Sunday, April 26, 2026

Yokohama BJ Blues (1981)

Apparently, you can’t make a living by being a singer of mediocre Japanese blues rock alone in early 80s Yokohama, so singer BJ (Yusaku Matsuda), also works as a private detective. Well, maybe it’s the other way round.

Be that as it may, a long-time friend of BJ’s, and also married to BJ’s former flame Tamiko (Mari Henmi), is making his own living as a corrupt cop, taking payments from a criminal organization known as “The Family”. He wants out, though, and is just about to tell all to the non-corrupt parts of the police. Alas, while he’s explaining all this to BJ during a semi-clandestine meeting, he is shot with a high calibre bullet.

For reasons quite divorced from facts and evidence, the dead cop’s partner hold BJ responsible for the killing – he just can’t prove it (mostly because it’s not true, one supposes) – so it behoves our protagonist to find out who really killed his friend not only for reasons of revenge but also of self-preservation.

His investigation appears to mostly consist of a slow, drifting movement through Yokohama’s night and dawn life, where he encounters members of The Family, yakuza, a gay biker gang, a barely legal rent boy runaway he’ll have a gay frolicking montage with. Some of those less interesting in frolicking do rather want to murder BJ, as well.

I’ve mostly seen chambara and jidai-geki from Yokohama BJ Blues’ director Eiichi Kudo before, most of them rather energetically directed and fast-moving (at least as I remember them). This film is not like them at all. Rather, it is dominated by a sense of late night languidness, or really, the more specific late night languidness of people who have spent years drifting through nights and dawns.

The film projects a sense of a melancholia that has hardened to the glass jar feeling of clinical depression, so that every movement its characters make seems aimless, joyless, and generally slow and effusive. Human relationships for the most part appear vague, unfocussed, dominated by loss and betrayal, but loss and betrayal whose emotional impact BJ holds at arms’ length. He’s just too tired and melancholic to even feel them, it appears.

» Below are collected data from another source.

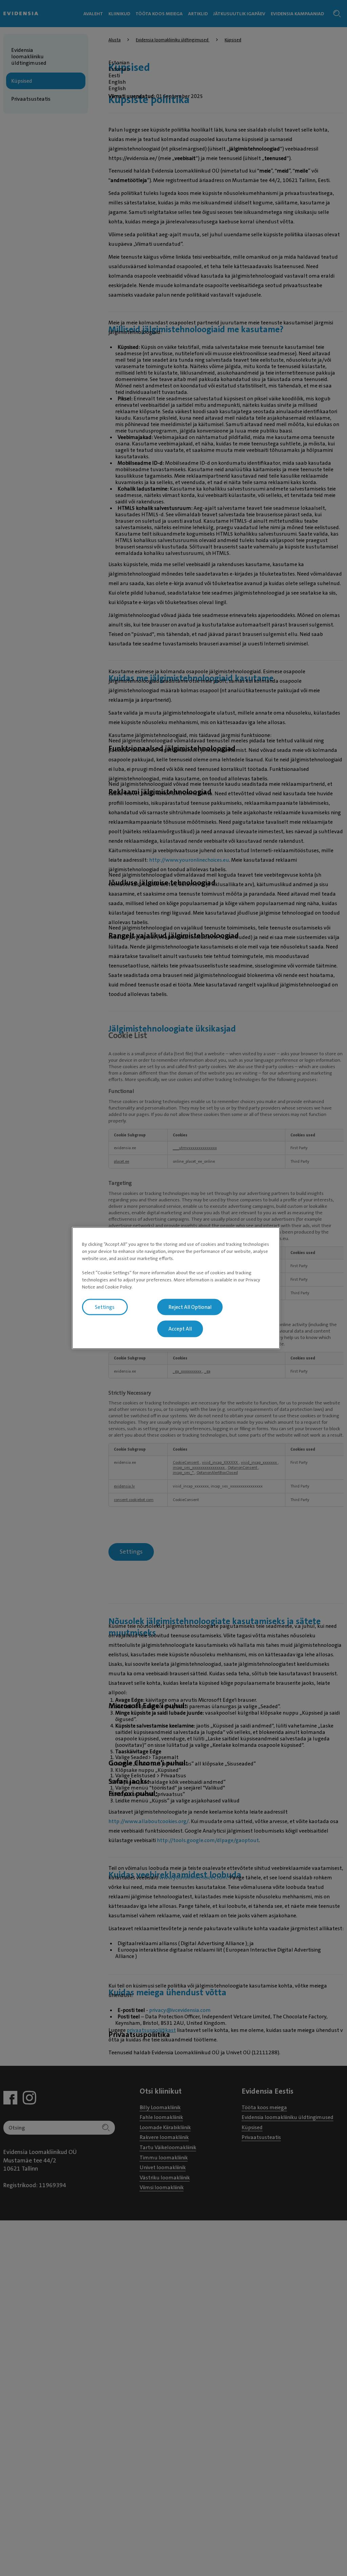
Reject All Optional (189, 1306)
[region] (176, 1288)
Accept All (180, 1328)
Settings (105, 1306)
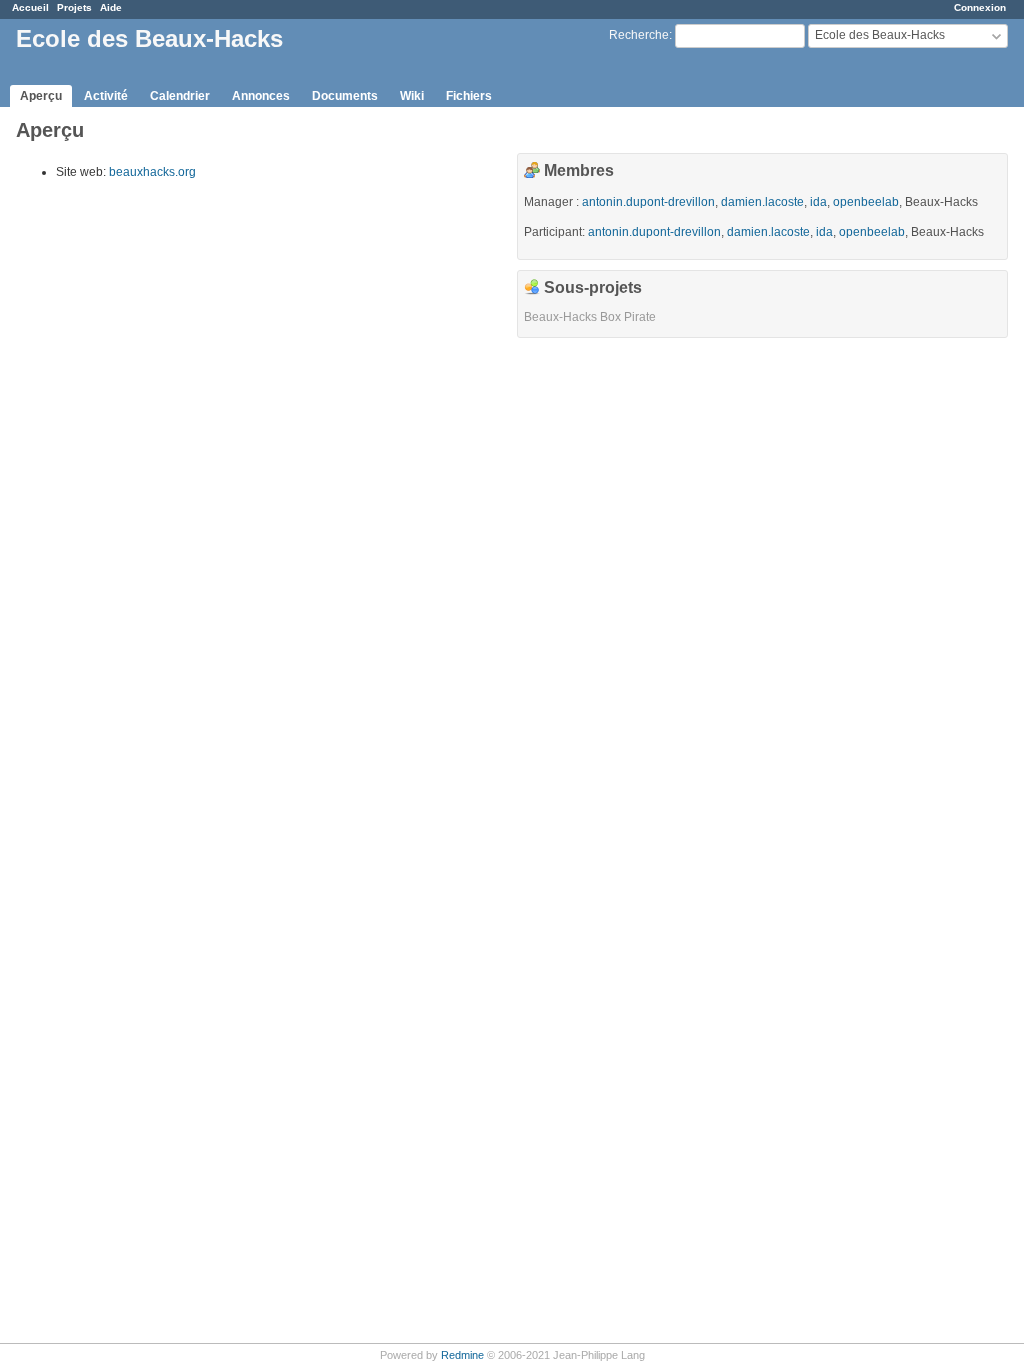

It’s really only some of the musical performances and the scene where BJ – presented as clearly bisexual in the most wonderfully normalized manner possible – frolics with the male prostitute that break through the fog. Lifted fog can’t keep in the slow noir world of the film, of course.

This leads to a movie that’s so slow and loose, most of its dramatic gestures and its complicated plot seem mired in some kind of brain fog – there’s really little conventional tension here, and even what would be an action climax in other films is here very consciously turned abstract and distant by Kudo. For make no mistake, this isn’t an aging filmmaker having lost his touch, but one using the opportunity the ruins of the Japanese studio system of the time offer to stretch in interesting and different directions and speak in ways he couldn’t quite before.

Seen as a thriller or a straightforward crime movie, this is of course no success at all. As a film that’s ultra-focussed on turning the sense of ennui and alienation its protagonist, or the whole of Japanese society as it is portrayed here, suffers from, it is a rousing success, full of incandescently beautiful shots of the ugly parts of a slowly decaying Yokohama and a central performance by Matsuda that lets his natural cool curdle into a detachment beyond hopelessness.